The two pillars of Lucia Maraz’s childhood and youth were her mother, Lena, and her brother, Enrique, before the latter was taken from her by the military coup in 1973. Her father had died in a traffic accident when Lucia was tiny, and it was as if he had never existed, although the idea of a father continued to float like a mist around his two children. Among the few memories Lucia had, so vague that perhaps they were not real ones but scenes her brother invented, was a trip to the zoo. She was on her father’s shoulders, clinging on with both hands to his thick black hair as they strolled between the monkey cages. In another equally hazy memory she was on a carousel astride a unicorn while he stood beside her, an arm around her waist to steady her. Her brother and mother were nowhere to be seen in either of these images.

Lena Maraz had loved her husband from the age of seventeen with unswerving devotion. When she received the news of his death she was only able to weep for him a few hours until she discovered that the person she had just identified covered with a sheet on a metal table in a public hospital was in fact a total stranger and her marriage a monumental fraud.
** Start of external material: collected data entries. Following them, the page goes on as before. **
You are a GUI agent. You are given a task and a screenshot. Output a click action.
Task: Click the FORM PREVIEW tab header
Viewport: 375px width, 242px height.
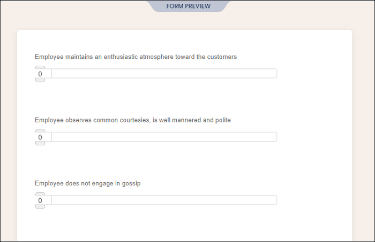click(188, 6)
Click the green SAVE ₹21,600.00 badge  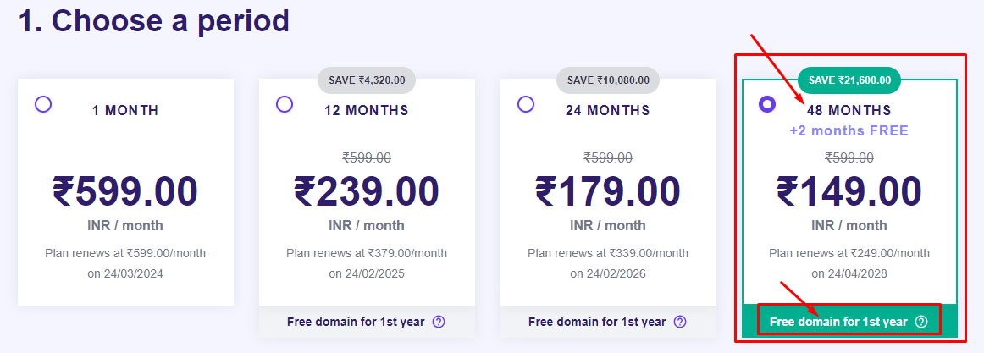coord(849,80)
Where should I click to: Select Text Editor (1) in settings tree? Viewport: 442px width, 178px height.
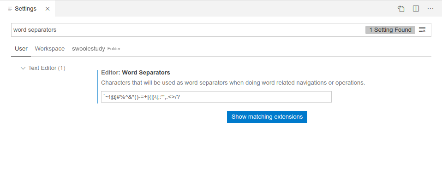tap(47, 68)
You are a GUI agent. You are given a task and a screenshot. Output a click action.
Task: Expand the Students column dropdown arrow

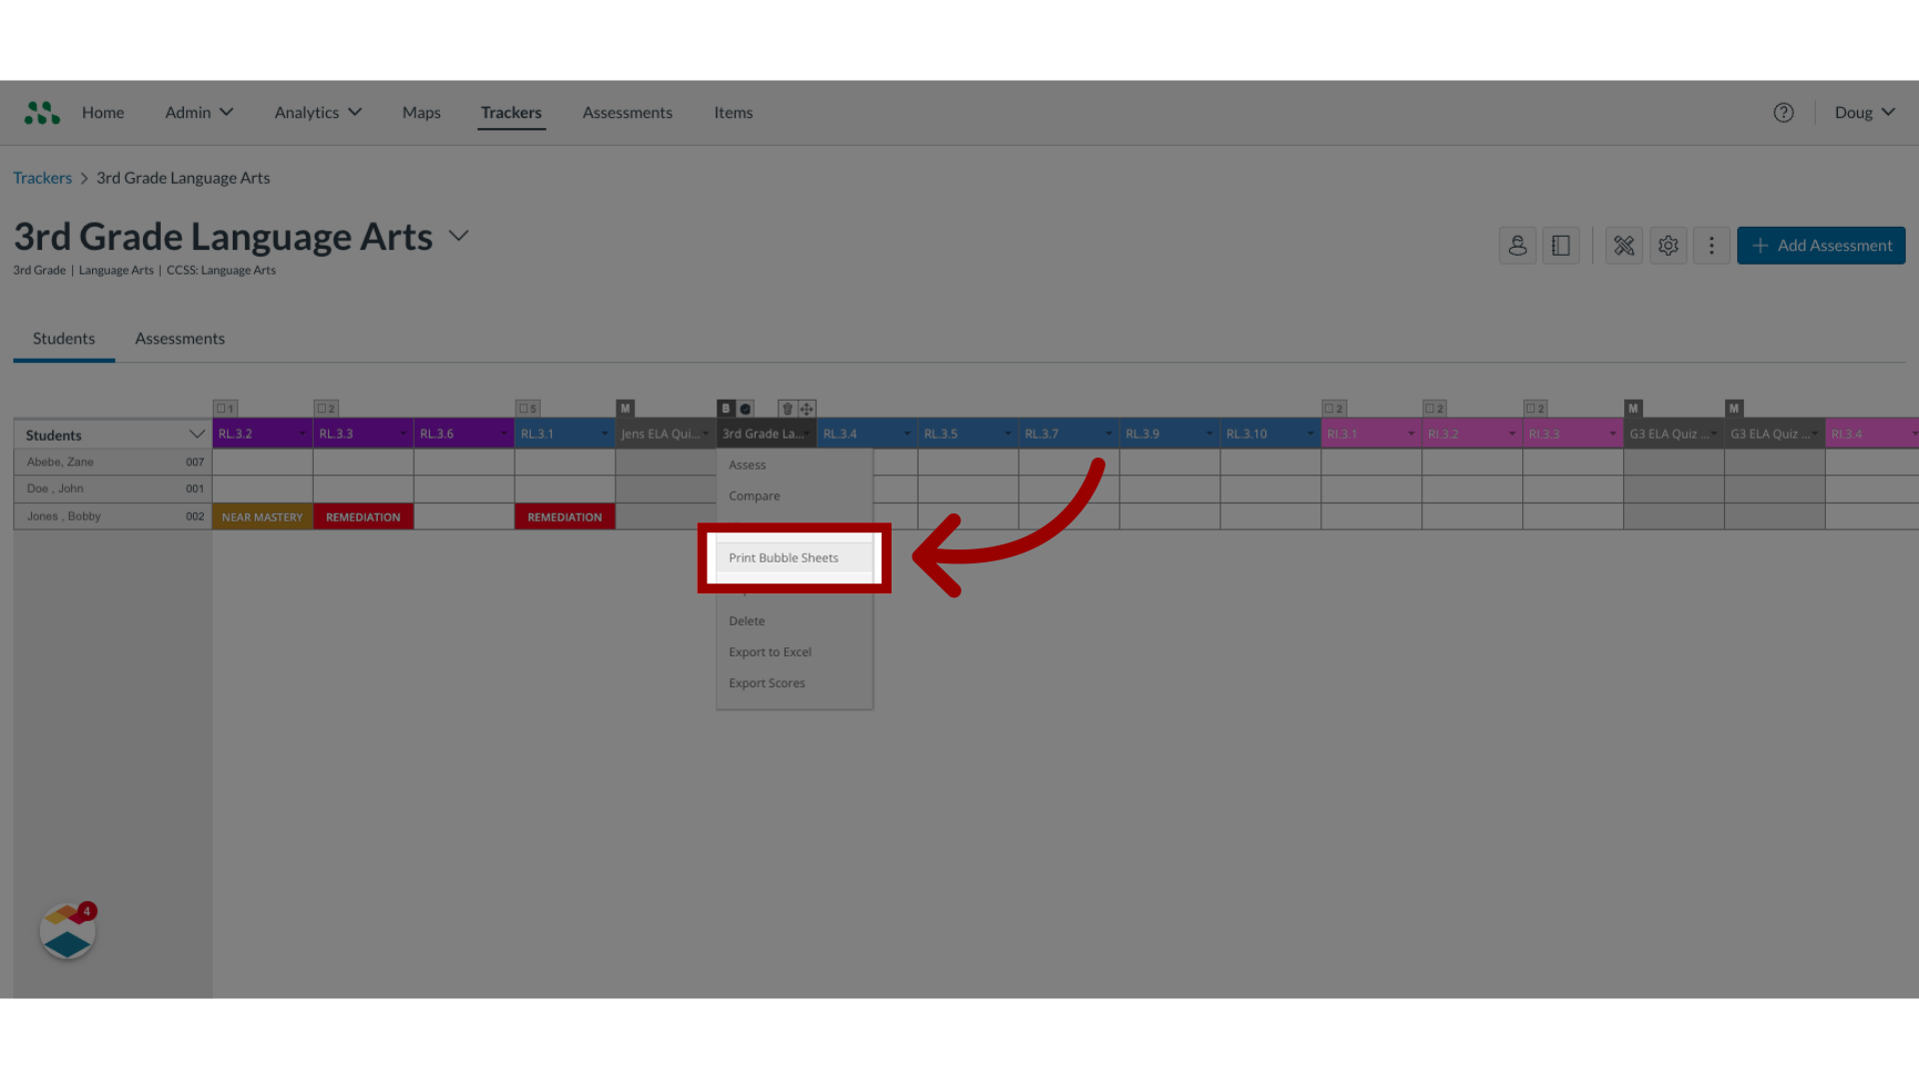[x=196, y=434]
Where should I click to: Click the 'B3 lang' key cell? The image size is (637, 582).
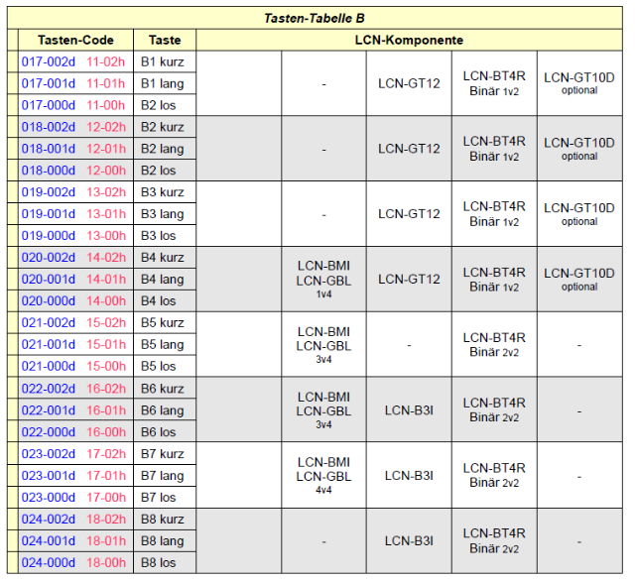pos(163,214)
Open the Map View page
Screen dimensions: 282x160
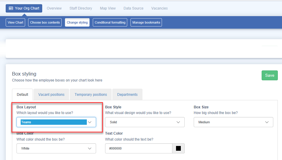point(108,8)
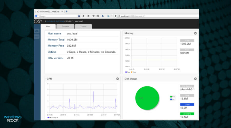The height and width of the screenshot is (128, 231).
Task: Click the Cloudius Systems link
Action: [55, 21]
The same highway police officer who had informed her of what had happened later returned with a detective inspector to ask questions that seemed cruel under the circumstances and bore no relation to the accident. They had to repeat their information twice before Lena understood what they were trying to tell her. Her husband was a bigamist. In a provincial city almost a hundred miles from the capital where she lived, there was another woman as much in the dark as she was, who believed she was his legitimate spouse and the mother of his only child. For years, Lena’s husband had lived a double life, shielded by his job as a traveling salesman, which offered a good pretext for his prolonged absences. Since he had married Lena first, his second relationship had no legal standing, but the son had been recognized and bore his father’s surname.
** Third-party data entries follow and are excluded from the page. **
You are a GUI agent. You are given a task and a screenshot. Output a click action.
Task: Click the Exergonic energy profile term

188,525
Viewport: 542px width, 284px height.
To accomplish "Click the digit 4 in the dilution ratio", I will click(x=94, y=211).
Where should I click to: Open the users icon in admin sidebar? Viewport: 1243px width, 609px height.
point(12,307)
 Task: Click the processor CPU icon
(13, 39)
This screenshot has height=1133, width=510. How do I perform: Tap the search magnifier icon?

Lena’s mourning was transformed into a storm of resentment and retrospective jealousy. She spent months scouring the past for lies and omissions, piecing things together to explain every suspect act, every false word, every broken promise, doubting even the way they had made love. In her desire to find out about the other wife she went to the province to spy on her, only to discover she was an ordinary-looking young woman who dressed badly and wore glasses: someone very different from the courtesan of her imagination. Lena observed her from a safe distance and followed her in the street but never approached her. Some weeks later, the woman phoned to suggest they meet to talk about the situation as they had both suffered in a similar way and both had children by the same father. Lena told her they had nothing in common, that the man’s sins were his own business and he must surely be paying for them in purgatory. Then she hung up on her. Lena’s life was consumed by rancor until she finally realized that her husband was still harming her from the grave, and it was her anger rather than his betrayal that was destroying her. She adopted a draconian remedy and cut the faithless wretch out of her life at a stroke. She tore up every photo of him she could lay her hands on, got rid of his things, stopped seeing the friends they had in common, and avoided all contact with the Maraz family, although she herself kept his name as it was also her children’s.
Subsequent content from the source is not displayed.